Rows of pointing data
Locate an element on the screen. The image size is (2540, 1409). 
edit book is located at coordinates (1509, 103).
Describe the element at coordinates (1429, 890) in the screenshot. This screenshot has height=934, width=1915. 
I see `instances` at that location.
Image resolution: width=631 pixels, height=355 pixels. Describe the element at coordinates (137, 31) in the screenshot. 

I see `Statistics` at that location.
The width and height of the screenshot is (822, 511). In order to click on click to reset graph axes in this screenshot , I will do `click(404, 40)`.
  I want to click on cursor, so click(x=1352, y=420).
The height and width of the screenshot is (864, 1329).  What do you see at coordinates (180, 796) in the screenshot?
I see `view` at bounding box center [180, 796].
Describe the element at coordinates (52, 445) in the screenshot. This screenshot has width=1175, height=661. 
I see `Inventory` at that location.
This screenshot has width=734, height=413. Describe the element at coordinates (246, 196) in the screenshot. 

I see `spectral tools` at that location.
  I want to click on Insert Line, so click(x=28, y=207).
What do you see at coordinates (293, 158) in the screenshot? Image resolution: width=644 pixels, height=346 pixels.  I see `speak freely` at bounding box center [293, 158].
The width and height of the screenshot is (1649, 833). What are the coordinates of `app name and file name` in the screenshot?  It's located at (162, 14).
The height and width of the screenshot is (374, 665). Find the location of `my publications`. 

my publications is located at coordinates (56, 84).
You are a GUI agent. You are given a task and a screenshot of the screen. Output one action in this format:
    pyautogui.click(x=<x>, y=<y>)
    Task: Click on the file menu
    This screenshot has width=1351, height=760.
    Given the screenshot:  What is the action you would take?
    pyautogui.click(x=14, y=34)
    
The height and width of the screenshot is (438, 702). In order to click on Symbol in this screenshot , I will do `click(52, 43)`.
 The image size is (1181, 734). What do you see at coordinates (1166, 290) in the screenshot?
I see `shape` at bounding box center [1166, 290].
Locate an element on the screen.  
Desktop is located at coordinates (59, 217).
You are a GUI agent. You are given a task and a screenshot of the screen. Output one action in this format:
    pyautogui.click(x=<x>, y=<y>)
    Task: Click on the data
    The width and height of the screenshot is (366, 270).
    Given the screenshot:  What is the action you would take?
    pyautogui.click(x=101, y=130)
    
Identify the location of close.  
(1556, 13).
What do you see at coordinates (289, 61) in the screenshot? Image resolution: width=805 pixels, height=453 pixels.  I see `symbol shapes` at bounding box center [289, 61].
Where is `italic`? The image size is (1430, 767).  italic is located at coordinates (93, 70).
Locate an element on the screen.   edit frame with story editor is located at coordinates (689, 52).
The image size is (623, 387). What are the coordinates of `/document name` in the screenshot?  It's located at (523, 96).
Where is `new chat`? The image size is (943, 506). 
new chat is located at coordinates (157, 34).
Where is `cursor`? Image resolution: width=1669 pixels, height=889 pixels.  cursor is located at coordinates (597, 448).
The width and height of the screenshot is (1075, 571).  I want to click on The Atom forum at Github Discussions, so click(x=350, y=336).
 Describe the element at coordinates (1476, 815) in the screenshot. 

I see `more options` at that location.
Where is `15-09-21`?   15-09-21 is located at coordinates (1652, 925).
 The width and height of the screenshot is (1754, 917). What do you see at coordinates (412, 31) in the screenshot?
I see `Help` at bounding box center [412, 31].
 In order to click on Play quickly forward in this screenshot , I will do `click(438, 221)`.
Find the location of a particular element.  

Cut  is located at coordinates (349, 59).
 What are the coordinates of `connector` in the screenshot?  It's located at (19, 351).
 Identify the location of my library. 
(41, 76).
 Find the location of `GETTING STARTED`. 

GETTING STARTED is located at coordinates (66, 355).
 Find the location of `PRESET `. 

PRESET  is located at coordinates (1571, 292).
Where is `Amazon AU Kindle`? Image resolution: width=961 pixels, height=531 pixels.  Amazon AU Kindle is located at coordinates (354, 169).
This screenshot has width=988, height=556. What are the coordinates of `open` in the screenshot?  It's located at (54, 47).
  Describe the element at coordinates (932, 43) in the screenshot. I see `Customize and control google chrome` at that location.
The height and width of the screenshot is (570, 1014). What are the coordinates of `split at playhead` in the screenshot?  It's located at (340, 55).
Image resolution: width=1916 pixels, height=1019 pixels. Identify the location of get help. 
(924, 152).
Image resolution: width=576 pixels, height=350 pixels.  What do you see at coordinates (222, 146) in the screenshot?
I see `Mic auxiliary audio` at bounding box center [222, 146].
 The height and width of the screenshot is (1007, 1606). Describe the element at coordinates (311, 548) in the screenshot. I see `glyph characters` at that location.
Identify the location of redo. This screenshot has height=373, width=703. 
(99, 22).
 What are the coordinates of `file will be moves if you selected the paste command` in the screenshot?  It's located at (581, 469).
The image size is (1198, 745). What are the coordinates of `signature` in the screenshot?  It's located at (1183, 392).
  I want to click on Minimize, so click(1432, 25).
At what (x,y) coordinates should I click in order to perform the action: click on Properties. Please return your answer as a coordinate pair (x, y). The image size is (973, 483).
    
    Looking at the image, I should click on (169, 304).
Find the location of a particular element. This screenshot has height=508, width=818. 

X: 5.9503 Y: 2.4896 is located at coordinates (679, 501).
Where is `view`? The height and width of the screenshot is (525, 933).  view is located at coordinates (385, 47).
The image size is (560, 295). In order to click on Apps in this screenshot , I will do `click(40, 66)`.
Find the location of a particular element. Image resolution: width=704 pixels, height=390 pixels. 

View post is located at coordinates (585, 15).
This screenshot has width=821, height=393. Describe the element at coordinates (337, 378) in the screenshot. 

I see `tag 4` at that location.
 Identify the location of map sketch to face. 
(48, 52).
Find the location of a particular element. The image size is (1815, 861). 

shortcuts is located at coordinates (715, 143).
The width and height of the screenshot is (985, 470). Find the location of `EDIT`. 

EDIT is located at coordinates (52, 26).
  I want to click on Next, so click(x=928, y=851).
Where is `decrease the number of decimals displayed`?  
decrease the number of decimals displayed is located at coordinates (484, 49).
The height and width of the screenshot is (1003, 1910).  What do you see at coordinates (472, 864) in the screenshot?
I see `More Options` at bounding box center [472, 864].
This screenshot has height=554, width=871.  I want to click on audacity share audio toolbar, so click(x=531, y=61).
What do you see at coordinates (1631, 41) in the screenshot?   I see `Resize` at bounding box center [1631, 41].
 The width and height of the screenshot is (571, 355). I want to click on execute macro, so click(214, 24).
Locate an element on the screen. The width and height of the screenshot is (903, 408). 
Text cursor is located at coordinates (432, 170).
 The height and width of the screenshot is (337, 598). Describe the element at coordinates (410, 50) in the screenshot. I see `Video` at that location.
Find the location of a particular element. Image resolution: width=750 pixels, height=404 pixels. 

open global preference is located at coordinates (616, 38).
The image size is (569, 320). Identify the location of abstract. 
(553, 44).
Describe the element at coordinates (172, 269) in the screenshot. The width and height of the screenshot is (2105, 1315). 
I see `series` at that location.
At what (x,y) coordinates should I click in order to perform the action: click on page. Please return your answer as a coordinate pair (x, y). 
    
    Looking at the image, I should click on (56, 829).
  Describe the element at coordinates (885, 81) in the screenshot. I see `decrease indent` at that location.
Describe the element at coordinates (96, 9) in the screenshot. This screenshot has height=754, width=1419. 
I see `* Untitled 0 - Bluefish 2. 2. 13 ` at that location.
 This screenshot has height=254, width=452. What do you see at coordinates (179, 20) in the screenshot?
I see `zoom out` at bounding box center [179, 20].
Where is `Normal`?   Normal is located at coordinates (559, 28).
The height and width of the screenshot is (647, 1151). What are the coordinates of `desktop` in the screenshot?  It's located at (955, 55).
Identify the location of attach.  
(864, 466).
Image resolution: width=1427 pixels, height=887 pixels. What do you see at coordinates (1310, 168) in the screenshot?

:: What the task asks ::
Report how many lines in the rows above contain the string "audio", counting only exact-case matches. Give the number alone.

:: Response ::
2